▶ [What to produce]: The records must be repeated exactly and in their entirety.
*** Material supplied Section Begins ***
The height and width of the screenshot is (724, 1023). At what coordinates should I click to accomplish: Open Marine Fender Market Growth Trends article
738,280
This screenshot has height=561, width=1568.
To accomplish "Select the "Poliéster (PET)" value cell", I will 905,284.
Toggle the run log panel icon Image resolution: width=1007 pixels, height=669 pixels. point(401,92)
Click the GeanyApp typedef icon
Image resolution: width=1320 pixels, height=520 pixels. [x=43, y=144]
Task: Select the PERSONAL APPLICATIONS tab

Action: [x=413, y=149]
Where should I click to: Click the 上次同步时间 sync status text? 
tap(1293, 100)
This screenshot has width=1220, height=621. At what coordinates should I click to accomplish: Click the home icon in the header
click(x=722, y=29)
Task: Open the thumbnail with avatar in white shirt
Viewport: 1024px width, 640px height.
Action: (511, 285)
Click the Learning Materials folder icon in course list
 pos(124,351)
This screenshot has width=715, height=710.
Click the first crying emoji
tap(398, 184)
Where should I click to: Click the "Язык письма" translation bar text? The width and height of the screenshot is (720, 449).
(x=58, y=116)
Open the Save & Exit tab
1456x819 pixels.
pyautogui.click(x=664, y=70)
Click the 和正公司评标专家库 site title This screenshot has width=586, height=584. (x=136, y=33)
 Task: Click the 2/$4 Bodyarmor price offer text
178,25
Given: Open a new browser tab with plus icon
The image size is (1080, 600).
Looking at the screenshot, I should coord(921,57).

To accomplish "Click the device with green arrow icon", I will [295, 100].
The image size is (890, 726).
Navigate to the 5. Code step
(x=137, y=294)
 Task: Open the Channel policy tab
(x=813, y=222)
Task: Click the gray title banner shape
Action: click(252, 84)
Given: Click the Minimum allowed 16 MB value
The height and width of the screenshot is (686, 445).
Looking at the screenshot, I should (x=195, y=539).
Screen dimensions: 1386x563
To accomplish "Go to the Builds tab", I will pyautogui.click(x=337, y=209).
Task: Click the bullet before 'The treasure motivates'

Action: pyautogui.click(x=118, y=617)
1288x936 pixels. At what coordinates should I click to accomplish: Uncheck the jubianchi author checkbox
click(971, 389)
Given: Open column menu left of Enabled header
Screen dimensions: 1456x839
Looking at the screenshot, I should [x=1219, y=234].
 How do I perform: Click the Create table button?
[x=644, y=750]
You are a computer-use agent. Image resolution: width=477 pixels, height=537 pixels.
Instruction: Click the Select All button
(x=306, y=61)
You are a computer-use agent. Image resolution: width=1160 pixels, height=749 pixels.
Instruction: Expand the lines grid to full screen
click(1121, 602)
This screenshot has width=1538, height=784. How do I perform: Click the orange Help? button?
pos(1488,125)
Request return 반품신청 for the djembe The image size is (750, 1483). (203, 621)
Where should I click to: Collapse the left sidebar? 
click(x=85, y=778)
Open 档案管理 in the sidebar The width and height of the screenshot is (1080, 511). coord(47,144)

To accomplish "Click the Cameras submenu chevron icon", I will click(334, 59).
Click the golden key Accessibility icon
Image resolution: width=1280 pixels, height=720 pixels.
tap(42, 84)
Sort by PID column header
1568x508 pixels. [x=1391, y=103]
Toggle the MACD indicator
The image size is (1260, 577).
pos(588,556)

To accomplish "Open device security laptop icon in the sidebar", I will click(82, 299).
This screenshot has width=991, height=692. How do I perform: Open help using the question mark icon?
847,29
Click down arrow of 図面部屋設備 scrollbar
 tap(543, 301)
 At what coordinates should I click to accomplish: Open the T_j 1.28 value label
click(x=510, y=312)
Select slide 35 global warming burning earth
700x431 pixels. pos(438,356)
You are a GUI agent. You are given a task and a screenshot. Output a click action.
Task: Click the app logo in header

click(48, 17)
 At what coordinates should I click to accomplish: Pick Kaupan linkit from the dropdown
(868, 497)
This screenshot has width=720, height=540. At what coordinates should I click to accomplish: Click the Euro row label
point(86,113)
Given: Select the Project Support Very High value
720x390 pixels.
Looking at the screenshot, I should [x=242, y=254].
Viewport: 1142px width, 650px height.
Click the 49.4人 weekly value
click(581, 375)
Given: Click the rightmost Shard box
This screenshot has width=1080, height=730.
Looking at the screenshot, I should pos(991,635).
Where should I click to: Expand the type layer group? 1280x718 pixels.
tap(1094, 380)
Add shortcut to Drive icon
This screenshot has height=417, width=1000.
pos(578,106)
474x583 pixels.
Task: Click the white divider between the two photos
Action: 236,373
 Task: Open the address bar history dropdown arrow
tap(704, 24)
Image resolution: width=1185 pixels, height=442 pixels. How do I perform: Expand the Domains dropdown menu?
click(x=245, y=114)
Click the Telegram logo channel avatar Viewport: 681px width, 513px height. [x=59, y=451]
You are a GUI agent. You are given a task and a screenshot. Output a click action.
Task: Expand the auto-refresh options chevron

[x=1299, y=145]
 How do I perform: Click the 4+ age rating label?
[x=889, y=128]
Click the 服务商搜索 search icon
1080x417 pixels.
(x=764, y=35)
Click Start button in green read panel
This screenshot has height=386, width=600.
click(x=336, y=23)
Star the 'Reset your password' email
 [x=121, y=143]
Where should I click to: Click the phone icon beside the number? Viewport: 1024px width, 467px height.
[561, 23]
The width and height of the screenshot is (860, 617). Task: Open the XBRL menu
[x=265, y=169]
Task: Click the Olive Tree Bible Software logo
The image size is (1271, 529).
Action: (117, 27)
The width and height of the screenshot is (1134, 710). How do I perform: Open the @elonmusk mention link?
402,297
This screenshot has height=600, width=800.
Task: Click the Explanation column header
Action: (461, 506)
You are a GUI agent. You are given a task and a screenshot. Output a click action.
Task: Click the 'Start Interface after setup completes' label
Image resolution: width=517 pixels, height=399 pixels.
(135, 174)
*** Material supplied Section Ends ***
▶ [The answer]:
The height and width of the screenshot is (724, 1023). At what coordinates should I click to accomplish: Open Marine Fender Market Growth Trends article
738,280
This screenshot has height=561, width=1568.
To accomplish "Select the "Poliéster (PET)" value cell", I will 905,284.
Toggle the run log panel icon Image resolution: width=1007 pixels, height=669 pixels. point(401,92)
Click the GeanyApp typedef icon
Image resolution: width=1320 pixels, height=520 pixels. [x=43, y=144]
Task: Select the PERSONAL APPLICATIONS tab

Action: [x=413, y=149]
Where should I click to: Click the 上次同步时间 sync status text? 
tap(1293, 100)
This screenshot has width=1220, height=621. At what coordinates should I click to accomplish: Click the home icon in the header
click(x=722, y=29)
Task: Open the thumbnail with avatar in white shirt
Viewport: 1024px width, 640px height.
Action: (511, 285)
Click the Learning Materials folder icon in course list
 pos(124,351)
This screenshot has width=715, height=710.
Click the first crying emoji
tap(398, 184)
Where should I click to: Click the "Язык письма" translation bar text? The width and height of the screenshot is (720, 449).
(x=58, y=116)
Open the Save & Exit tab
1456x819 pixels.
pyautogui.click(x=664, y=70)
Click the 和正公司评标专家库 site title This screenshot has width=586, height=584. (x=136, y=33)
 Task: Click the 2/$4 Bodyarmor price offer text
178,25
Given: Open a new browser tab with plus icon
The image size is (1080, 600).
Looking at the screenshot, I should coord(921,57).

To accomplish "Click the device with green arrow icon", I will [295, 100].
The image size is (890, 726).
Navigate to the 5. Code step
(x=137, y=294)
 Task: Open the Channel policy tab
(x=813, y=222)
Task: Click the gray title banner shape
Action: click(252, 84)
Given: Click the Minimum allowed 16 MB value
The height and width of the screenshot is (686, 445).
Looking at the screenshot, I should (x=195, y=539).
Screen dimensions: 1386x563
To accomplish "Go to the Builds tab", I will pyautogui.click(x=337, y=209).
Task: Click the bullet before 'The treasure motivates'

Action: pyautogui.click(x=118, y=617)
1288x936 pixels. At what coordinates should I click to accomplish: Uncheck the jubianchi author checkbox
click(971, 389)
Given: Open column menu left of Enabled header
Screen dimensions: 1456x839
Looking at the screenshot, I should [x=1219, y=234].
 How do I perform: Click the Create table button?
[x=644, y=750]
You are a computer-use agent. Image resolution: width=477 pixels, height=537 pixels.
Instruction: Click the Select All button
(x=306, y=61)
You are a computer-use agent. Image resolution: width=1160 pixels, height=749 pixels.
Instruction: Expand the lines grid to full screen
click(1121, 602)
This screenshot has width=1538, height=784. How do I perform: Click the orange Help? button?
pos(1488,125)
Request return 반품신청 for the djembe The image size is (750, 1483). (203, 621)
Where should I click to: Collapse the left sidebar? 
click(x=85, y=778)
Open 档案管理 in the sidebar The width and height of the screenshot is (1080, 511). coord(47,144)

To accomplish "Click the Cameras submenu chevron icon", I will click(334, 59).
Click the golden key Accessibility icon
Image resolution: width=1280 pixels, height=720 pixels.
tap(42, 84)
Sort by PID column header
1568x508 pixels. [x=1391, y=103]
Toggle the MACD indicator
The image size is (1260, 577).
pos(588,556)

To accomplish "Open device security laptop icon in the sidebar", I will click(82, 299).
This screenshot has width=991, height=692. How do I perform: Open help using the question mark icon?
847,29
Click down arrow of 図面部屋設備 scrollbar
 tap(543, 301)
 At what coordinates should I click to accomplish: Open the T_j 1.28 value label
click(x=510, y=312)
Select slide 35 global warming burning earth
700x431 pixels. pos(438,356)
You are a GUI agent. You are given a task and a screenshot. Output a click action.
Task: Click the app logo in header

click(48, 17)
 At what coordinates should I click to accomplish: Pick Kaupan linkit from the dropdown
(868, 497)
This screenshot has width=720, height=540. At what coordinates should I click to accomplish: Click the Euro row label
point(86,113)
Given: Select the Project Support Very High value
720x390 pixels.
Looking at the screenshot, I should [x=242, y=254].
Viewport: 1142px width, 650px height.
Click the 49.4人 weekly value
click(581, 375)
Given: Click the rightmost Shard box
This screenshot has width=1080, height=730.
Looking at the screenshot, I should pos(991,635).
Where should I click to: Expand the type layer group? 1280x718 pixels.
tap(1094, 380)
Add shortcut to Drive icon
This screenshot has height=417, width=1000.
pos(578,106)
474x583 pixels.
Task: Click the white divider between the two photos
Action: 236,373
 Task: Open the address bar history dropdown arrow
tap(704, 24)
Image resolution: width=1185 pixels, height=442 pixels. How do I perform: Expand the Domains dropdown menu?
click(x=245, y=114)
Click the Telegram logo channel avatar Viewport: 681px width, 513px height. [x=59, y=451]
You are a GUI agent. You are given a task and a screenshot. Output a click action.
Task: Expand the auto-refresh options chevron

[x=1299, y=145]
 How do I perform: Click the 4+ age rating label?
[x=889, y=128]
Click the 服务商搜索 search icon
1080x417 pixels.
(x=764, y=35)
Click Start button in green read panel
This screenshot has height=386, width=600.
click(x=336, y=23)
Star the 'Reset your password' email
 [x=121, y=143]
Where should I click to: Click the phone icon beside the number? Viewport: 1024px width, 467px height.
[561, 23]
The width and height of the screenshot is (860, 617). Task: Open the XBRL menu
[x=265, y=169]
Task: Click the Olive Tree Bible Software logo
The image size is (1271, 529).
Action: (117, 27)
The width and height of the screenshot is (1134, 710). How do I perform: Open the @elonmusk mention link?
402,297
This screenshot has height=600, width=800.
Task: Click the Explanation column header
Action: (461, 506)
You are a GUI agent. You are given a task and a screenshot. Output a click action.
Task: Click the 'Start Interface after setup completes' label
Image resolution: width=517 pixels, height=399 pixels.
(135, 174)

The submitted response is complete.